(Beginning of SUPPLIED PASSAGE)

"If you love to watch football," Arsene Wenger said after his team defeated Everton 2-1 in 2015, "you love to watch Özil." It was a line the legendary Arsenal manager repeated many times over the five seasons coaching Mesut Özil, and he was right every time. Though the greatest successes of Özil's career came with his national team, and though his Arsenal tenure unraveled dramatically, there's something about the pairing of Wenger and Özil that always struck me as pure. The mainline criticism of both men towards the ends of their careers was essentially the same; that the heft of their achievement never matched up to the beauty of their game. My counterargument is: Isn't the beauty the point?
Mesut Özil announced on Wednesday that he would be retiring from professional soccer after a 17-year career spent with Real Madrid, Arsenal, Schalke, Werder Bremen, Fenerbahçe, and, finally, İstanbul Başakşehir. He was a star on the German national team throughout the 2010s, playing 120 minutes of the 2014 World Cup final, and though he won a handful of trophies in Spain and England, Özil was never quite as successful at the club level as he was in a German shirt. Any straightforward accounting of Özil's career must reckon with the fact that he never won a Champions League or Premier League title as the evolution of the club game hastened his obsolescence.
But thankfully, this is not a straightforward accounting, so I will not remember Özil as an attacking midfielder who found himself unable to run enough or otherwise physically compete in the modern, press-based game. His legacy is cemented forever as one of the game's most skilled magicians. I will remember him as one of his era's greatest playmakers, certainly its slickest, and since soccer is a sport more consumed by and reverent of its aesthetic qualities than any other, I'd argue that his standout moments matter more than his lack of trophies. What matters is scoring like this ...
... creating a goal like this ...
... and being able to pass like this.
Özil will step away from the game with one of the best highlight reels of all time, and to me, that first assist to Ronaldo is the platonic ideal of an Özil passing highlight. To even think of trying to fit any pass into that small of a window, as both defenders are clearly attached to Ronaldo awaiting a cross, is audacious. More Madrid attackers are running into the box, and playing a less ambitious ball probably results in a higher chance of scoring a goal. But no, drifting left, Özil smacks a perfect curler with the outside of his left foot right into the window.
Özil notched 222 assists in his top-flight career, a stunning number that is almost exactly twice the number of goals he scored. At Madrid, he was often deployed wide, tucking in for Ronaldo to make runs into the space, then hitting inch-perfect balls to him and Madrid's strikers. He played under Jose Mourinho, who would often yank Özil in the biggest games in favor of more defensively robust midfielders. When he was on the pitch, he got to play behind an incredibly talented frontline, stocked with players who could convert his slip-passes, through-balls, and tortuous crosses into goals; the very season Özil left, Real Madrid won the first of its four Champions League titles in five years.
Arsenal was the ideal club for Özil, one whose stylistic sensibilities aligned with his. I'll always remember his first Champions League game with the club, against a good Napoli side, when Özil scored a banger and provided another beautiful assist. It was an otherworldly performance, as if Özil's geometric wizardry sped the team up an extra 20 percent, made them hit the ball a bit cleaner that felt possible by the laws of physics. They rolled Napoli in that first leg, and for a brief window, it felt like anything was possible for Özil at Arsenal. His vision was sublime, and he would more reliably connect on no-look flicks and all manner of behind-the-back nonsense than any other player in the Premier League. Sometimes it didn't work, but when it did, it was magic.

(End of SUPPLIED PASSAGE)
(Beginning of EXTRACTED INFORMATION)

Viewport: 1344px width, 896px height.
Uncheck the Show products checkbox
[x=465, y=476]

(End of EXTRACTED INFORMATION)
(Beginning of EXTRACTED INFORMATION)

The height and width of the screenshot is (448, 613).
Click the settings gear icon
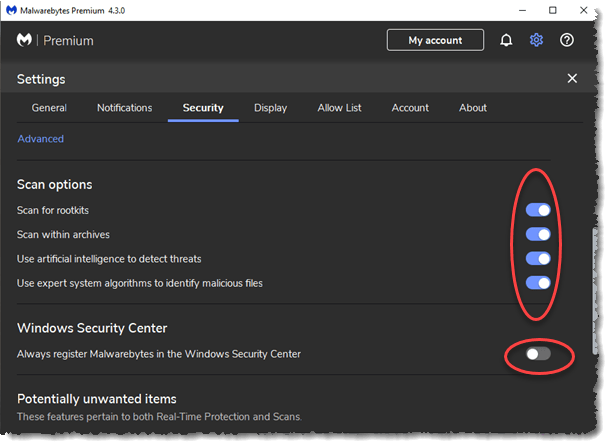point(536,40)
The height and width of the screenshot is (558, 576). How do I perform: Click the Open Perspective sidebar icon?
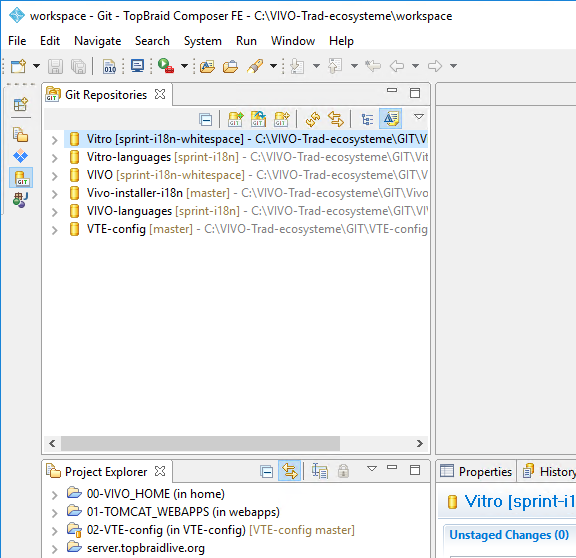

(End of EXTRACTED INFORMATION)

* _EXERCISE TASKS_:
[A] Answer these about the Özil retirement piece, one answer per line:
(i) How many assists did Özil record in his top-flight career?
(ii) Which team did Arsenal face in Özil's first Champions League game with the club?
(iii) How many minutes of the 2014 World Cup final did Özil play?
[B] Change "magic" to "sorcery" in the Özil retirement piece, and give its text from "Arsenal was the" up to and including "it was magic.".

* _EXERCISE RESULTS_:
[A]
(i) 222
(ii) Napoli
(iii) 120

[B]
Arsenal was the ideal club for Özil, one whose stylistic sensibilities aligned with his. I'll always remember his first Champions League game with the club, against a good Napoli side, when Özil scored a banger and provided another beautiful assist. It was an otherworldly performance, as if Özil's geometric wizardry sped the team up an extra 20 percent, made them hit the ball a bit cleaner that felt possible by the laws of physics. They rolled Napoli in that first leg, and for a brief window, it felt like anything was possible for Özil at Arsenal. His vision was sublime, and he would more reliably connect on no-look flicks and all manner of behind-the-back nonsense than any other player in the Premier League. Sometimes it didn't work, but when it did, it was sorcery.